- WORK TASK: Where does the word "target" occur in the data below? Copy each line that holds it.

Dataset entries:
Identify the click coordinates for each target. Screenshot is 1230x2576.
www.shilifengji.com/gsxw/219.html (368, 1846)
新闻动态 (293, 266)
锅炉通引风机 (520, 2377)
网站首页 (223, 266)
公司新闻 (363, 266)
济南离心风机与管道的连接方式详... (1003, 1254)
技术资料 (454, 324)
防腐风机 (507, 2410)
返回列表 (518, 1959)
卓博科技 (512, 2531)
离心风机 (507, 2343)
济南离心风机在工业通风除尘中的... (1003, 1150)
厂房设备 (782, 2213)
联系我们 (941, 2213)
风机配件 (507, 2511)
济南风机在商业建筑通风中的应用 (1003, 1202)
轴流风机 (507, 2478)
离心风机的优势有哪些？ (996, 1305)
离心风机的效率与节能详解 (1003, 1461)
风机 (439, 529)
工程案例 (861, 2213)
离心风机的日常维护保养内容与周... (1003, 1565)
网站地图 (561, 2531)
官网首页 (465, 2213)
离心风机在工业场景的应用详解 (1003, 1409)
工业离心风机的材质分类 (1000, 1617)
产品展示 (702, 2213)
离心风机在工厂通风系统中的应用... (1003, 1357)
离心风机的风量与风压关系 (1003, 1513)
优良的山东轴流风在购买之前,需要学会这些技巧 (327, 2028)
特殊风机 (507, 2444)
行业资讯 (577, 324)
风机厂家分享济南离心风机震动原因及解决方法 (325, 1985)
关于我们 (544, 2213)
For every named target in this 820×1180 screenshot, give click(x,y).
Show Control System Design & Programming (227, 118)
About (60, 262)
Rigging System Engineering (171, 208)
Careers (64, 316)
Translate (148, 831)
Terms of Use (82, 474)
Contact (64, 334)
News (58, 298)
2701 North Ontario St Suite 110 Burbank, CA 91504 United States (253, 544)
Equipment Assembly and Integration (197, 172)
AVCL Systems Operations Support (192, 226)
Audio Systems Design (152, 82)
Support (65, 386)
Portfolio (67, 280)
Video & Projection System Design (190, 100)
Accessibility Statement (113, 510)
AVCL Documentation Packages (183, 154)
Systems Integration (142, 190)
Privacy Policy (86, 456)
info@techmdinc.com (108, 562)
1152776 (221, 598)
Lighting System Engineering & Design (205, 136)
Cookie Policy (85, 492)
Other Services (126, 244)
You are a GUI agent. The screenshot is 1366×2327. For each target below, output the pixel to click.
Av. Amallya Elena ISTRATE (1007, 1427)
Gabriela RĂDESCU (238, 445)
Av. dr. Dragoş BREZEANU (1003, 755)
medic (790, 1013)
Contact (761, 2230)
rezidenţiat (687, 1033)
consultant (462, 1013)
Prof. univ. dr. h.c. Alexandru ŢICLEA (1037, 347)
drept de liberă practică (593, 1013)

- FINAL ANSWER:
Identify the click coordinates for each target. Screenshot is 1230x2576.
For every named target in this 820×1180 screenshot, give click(x,y).
You are a GUI agent. The screenshot is 1366×2327. For each target below, output the pixel to click.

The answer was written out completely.